Mendahulukan Perdamaian dan Rekonsiliasi
Meskipun terdapat pengecualian dalam mendiamkan teman karena urusan agama, Islam tetap menganjurkan untuk mendahulukan perdamaian dan rekonsiliasi. Jika memungkinkan, berusahalah untuk menyelesaikan masalah dengan cara yang baik-baik, seperti berdialog, memberikan nasihat, atau meminta bantuan orang yang bijaksana.
Rasulullah Shallallahu Alaihi Wasallam bersabda:
"Maukah aku tunjukkan kepada kalian sesuatu yang lebih utama daripada derajat puasa, shalat, dan sedekah?" Para sahabat menjawab, "Tentu, wahai Rasulullah." Beliau bersabda, "Mendamaikan antara orang-orang yang berselisih." (HR. Abu Daud dan Tirmidzi).
Hadis ini menunjukkan betapa pentingnya mendamaikan orang-orang yang berselisih dalam Islam.

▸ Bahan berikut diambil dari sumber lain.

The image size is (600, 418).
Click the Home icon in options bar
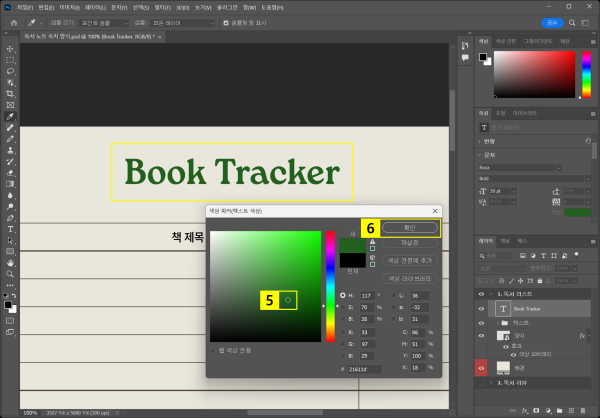14,22
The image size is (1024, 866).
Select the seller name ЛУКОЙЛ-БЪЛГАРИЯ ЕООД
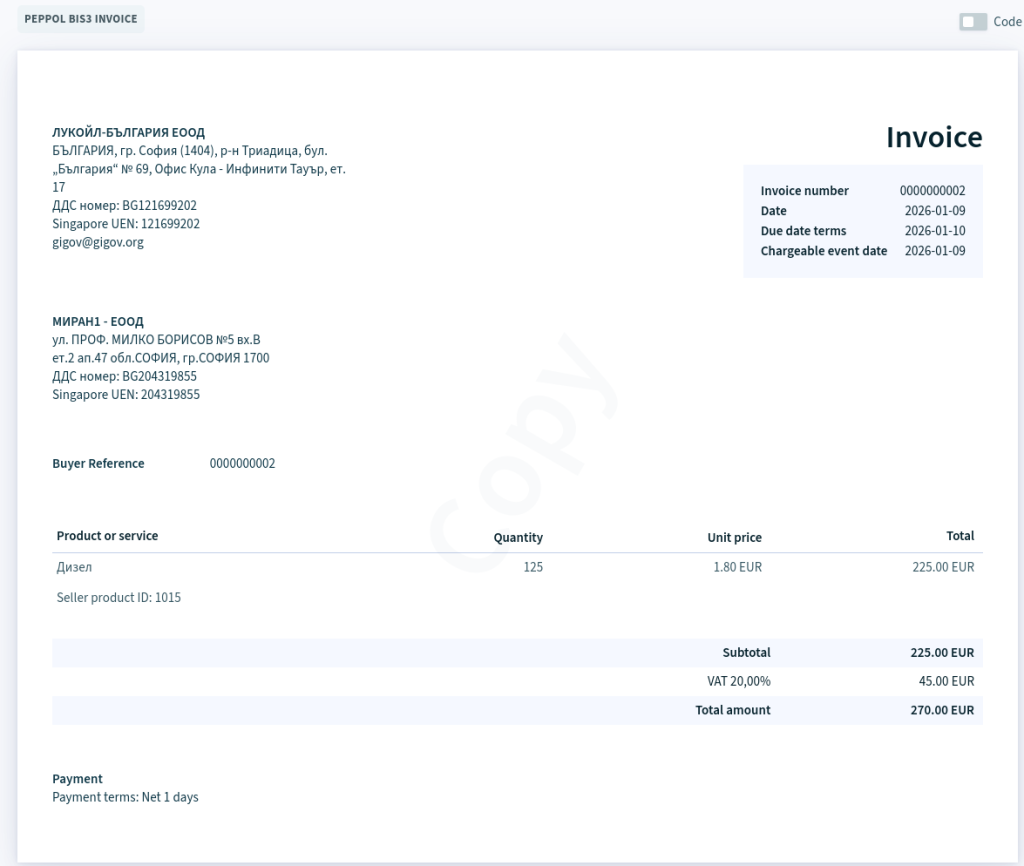pos(128,132)
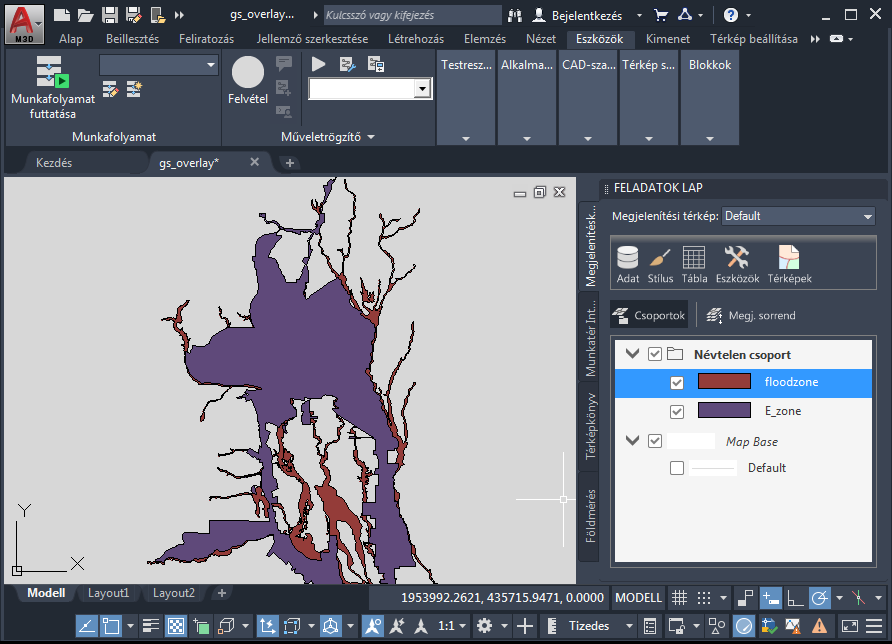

Bahkan, derajatnya lebih utama daripada ibadah-ibadah sunnah lainnya. Hal ini karena dengan mendamaikan orang-orang yang berselisih, kita dapat menciptakan kedamaian dan persatuan dalam masyarakat.
Kesimpulan
Mendiamkan teman dalam Islam diperbolehkan dengan batasan waktu maksimal tiga hari, kecuali jika berkaitan dengan urusan agama. Dalam kondisi tersebut, mendiamkan teman diperbolehkan lebih dari tiga hari jika dianggap bermanfaat untuk memberikan efek jera atau mencegah penyebaran kemaksiatan. Namun, dalam semua kondisi, Islam tetap menganjurkan untuk mendahulukan perdamaian dan rekonsiliasi. Jika memungkinkan, berusahalah untuk menyelesaikan masalah dengan cara yang baik-baik dan saling memaafkan kesalahan. Dengan demikian, kita dapat menjaga hubungan persaudaraan dan menciptakan kedamaian dalam masyarakat.
Penting untuk diingat bahwa tujuan utama dari syariat Islam adalah untuk menciptakan kebaikan dan mencegah kerusakan. Oleh karena itu, dalam setiap tindakan dan keputusan yang kita ambil, hendaknya kita selalu mempertimbangkan dampaknya terhadap diri sendiri, orang lain, dan masyarakat secara keseluruhan. Semoga Allah Subhanahu Wa Ta’ala senantiasa memberikan kita petunjuk dan kekuatan untuk menjalankan ajaran-ajaran Islam dengan sebaik-baiknya.